Professor Paul Ramsden,
Pro Vice-Chancellor (Teaching & Learning)

   
   

Welcome to this edition of Synergy, which focuses on developments in teaching and learning using online learning technologies.

Scholarly innovation is a fundamental quality of teaching and learning at The University of Sydney. An evidence-based approach to the use of information and communications technologies (ICT) ensures that academic imperatives drive the use of technology in learning.

In order to assist faculty with ICT initiatives in teaching and learning, the University adopted a centrally-supported e-learning platform (WebCT) in late 2000. Since then, we have worked to coordinate faculty and central efforts in the rollout of this platform. The goal has been to provide all staff members with a stable and well-supported set of learning tools to support student learning.

While our experience since 2000 has been successful, it has also revealed areas in which we need to integrate more closely the different contributions of each part of the University. Only a coordinated approach will enable us to maintain an effective and efficient service that encourages excellent learning outcomes.

In addition to supporting the teaching and learning needs of our staff and campus-based students, the University is increasingly aware of its obligations to its alumni and other postgraduate students who seek professional and lifelong learning opportunities. Drawing on the foundation provided by the faculties and the central infrastructure, strategic initiatives such as the Innovation and Technology in Education Ventures project are assisting colleges and faculties to identify and develop award programs that are highly sought after for professional and lifelong learning. These initiatives present important commercial opportunities as well as educational ones and re-emphasise the need to guarantee excellence.

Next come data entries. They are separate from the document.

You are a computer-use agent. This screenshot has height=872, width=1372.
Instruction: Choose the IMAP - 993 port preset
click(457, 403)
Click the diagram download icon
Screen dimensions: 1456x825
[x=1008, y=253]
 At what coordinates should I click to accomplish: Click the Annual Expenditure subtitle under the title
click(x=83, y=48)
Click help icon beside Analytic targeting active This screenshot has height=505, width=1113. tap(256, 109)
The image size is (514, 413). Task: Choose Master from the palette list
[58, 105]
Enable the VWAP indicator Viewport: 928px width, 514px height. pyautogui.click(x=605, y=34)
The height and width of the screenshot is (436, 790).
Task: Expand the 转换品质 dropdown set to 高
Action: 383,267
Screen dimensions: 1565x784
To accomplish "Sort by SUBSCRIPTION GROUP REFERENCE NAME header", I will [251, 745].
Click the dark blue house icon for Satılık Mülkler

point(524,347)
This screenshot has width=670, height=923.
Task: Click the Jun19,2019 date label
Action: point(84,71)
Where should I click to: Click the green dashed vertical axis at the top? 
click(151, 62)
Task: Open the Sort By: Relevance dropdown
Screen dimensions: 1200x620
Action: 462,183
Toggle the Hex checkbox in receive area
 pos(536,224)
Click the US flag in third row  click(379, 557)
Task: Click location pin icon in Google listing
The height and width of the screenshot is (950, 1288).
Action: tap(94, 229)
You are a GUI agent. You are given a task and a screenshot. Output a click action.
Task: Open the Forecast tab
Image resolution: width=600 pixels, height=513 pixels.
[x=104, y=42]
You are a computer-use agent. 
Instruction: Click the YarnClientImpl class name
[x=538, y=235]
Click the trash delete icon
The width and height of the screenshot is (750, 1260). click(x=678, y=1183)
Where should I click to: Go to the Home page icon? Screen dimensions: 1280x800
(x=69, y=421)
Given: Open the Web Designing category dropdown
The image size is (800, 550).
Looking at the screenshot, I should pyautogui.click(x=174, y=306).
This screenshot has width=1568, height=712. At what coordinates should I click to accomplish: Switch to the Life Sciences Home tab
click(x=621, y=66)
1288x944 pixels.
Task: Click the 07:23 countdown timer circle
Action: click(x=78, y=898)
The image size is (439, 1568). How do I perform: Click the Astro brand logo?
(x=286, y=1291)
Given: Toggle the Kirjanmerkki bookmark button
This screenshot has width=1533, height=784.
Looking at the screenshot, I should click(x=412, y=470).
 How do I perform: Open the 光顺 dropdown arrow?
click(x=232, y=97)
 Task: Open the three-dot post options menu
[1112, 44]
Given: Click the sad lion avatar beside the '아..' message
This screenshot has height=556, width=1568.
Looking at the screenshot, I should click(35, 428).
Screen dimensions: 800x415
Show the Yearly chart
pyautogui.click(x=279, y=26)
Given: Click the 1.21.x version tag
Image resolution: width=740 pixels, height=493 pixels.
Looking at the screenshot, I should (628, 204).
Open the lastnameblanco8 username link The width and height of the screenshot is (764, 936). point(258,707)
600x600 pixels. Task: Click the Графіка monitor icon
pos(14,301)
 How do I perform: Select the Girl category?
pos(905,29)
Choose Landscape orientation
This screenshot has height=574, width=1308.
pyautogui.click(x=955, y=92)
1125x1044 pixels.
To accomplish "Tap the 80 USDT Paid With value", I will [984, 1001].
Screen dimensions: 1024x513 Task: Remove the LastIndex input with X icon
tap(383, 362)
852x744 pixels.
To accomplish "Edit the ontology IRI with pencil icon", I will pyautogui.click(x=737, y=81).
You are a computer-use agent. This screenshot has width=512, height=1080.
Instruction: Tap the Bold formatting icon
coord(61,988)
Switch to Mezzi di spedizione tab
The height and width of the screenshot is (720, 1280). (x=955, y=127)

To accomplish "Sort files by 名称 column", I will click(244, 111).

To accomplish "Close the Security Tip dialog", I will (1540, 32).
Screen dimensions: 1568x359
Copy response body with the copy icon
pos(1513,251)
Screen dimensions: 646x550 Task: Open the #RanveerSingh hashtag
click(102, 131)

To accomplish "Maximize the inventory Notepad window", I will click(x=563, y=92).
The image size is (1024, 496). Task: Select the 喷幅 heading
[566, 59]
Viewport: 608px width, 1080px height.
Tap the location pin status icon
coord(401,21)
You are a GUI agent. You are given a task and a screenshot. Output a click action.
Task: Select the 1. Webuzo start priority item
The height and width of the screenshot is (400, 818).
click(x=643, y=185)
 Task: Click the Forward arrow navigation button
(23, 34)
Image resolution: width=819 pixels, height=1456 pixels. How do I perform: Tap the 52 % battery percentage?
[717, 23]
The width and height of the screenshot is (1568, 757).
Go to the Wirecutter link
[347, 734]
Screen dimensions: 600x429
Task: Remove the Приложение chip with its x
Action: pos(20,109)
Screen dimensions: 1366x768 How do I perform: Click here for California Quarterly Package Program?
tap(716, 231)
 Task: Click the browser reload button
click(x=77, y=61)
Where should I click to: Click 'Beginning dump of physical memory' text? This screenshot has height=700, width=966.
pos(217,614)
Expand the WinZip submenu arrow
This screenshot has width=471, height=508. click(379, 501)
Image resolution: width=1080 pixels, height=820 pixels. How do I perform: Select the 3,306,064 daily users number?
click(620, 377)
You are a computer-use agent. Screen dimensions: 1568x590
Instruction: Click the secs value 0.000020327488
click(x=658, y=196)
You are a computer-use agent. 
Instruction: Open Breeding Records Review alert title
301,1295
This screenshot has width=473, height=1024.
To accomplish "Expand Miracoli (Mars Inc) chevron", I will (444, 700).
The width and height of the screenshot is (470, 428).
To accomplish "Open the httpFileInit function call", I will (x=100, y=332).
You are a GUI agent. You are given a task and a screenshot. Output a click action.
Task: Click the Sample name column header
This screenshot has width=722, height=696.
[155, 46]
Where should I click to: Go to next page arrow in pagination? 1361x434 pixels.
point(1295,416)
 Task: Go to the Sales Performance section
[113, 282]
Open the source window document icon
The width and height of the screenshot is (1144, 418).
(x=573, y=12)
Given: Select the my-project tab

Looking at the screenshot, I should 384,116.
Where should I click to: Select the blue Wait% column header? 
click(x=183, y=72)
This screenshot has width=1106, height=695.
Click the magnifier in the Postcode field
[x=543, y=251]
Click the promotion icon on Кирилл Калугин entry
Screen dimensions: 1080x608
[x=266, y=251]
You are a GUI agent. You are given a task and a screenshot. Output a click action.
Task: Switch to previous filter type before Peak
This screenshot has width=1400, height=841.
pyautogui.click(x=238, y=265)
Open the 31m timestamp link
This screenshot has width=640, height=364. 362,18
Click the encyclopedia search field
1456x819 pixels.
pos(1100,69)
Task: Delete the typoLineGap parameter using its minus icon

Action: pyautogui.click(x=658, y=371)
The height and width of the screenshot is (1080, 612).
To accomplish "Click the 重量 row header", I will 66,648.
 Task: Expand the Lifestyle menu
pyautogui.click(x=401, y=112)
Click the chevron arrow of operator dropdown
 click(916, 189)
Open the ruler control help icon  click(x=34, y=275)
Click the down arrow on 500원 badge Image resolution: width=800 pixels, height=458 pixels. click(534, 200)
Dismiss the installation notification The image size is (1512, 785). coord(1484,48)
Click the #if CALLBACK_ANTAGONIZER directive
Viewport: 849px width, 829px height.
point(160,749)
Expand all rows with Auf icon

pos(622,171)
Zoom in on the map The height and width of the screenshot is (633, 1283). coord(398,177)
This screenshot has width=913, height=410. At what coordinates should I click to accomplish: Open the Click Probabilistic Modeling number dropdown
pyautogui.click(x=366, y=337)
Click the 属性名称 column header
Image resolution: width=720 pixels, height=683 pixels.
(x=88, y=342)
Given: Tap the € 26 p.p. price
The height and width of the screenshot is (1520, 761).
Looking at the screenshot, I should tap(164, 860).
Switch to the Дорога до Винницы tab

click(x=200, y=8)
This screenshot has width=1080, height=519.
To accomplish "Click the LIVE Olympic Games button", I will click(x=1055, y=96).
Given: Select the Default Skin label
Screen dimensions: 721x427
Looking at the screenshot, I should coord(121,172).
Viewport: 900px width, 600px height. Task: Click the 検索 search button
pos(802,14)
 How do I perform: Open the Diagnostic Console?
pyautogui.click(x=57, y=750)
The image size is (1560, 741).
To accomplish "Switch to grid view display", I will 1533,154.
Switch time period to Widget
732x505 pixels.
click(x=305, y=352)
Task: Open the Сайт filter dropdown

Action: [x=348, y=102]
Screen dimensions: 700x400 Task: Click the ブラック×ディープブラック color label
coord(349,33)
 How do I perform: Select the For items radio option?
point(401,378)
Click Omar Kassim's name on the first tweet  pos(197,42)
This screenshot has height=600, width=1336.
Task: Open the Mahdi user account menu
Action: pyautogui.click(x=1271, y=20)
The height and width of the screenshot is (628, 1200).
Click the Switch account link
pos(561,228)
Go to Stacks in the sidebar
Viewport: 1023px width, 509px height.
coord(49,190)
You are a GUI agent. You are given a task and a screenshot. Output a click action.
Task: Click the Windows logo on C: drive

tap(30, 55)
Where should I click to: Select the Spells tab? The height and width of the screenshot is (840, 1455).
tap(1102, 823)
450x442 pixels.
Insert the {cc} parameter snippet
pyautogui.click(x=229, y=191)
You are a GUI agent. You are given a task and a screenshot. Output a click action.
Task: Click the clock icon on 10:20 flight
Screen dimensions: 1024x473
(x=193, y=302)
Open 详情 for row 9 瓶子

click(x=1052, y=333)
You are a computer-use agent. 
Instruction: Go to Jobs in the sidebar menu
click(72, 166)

I encourage you to read about the work of our colleagues in this edition of Synergy. I am sure that they would welcome your thoughts and questions. Remembering that, as Diana Laurillard says, ‘A university is defined by the quality of its academic conversations, not by the technologies that service them’, we need to maintain a lively dialogue about initiatives such as those discussed here. We should work together, applying the best available evidence, to develop our understanding of what it takes to create the highest quality student learning experiences using ICT.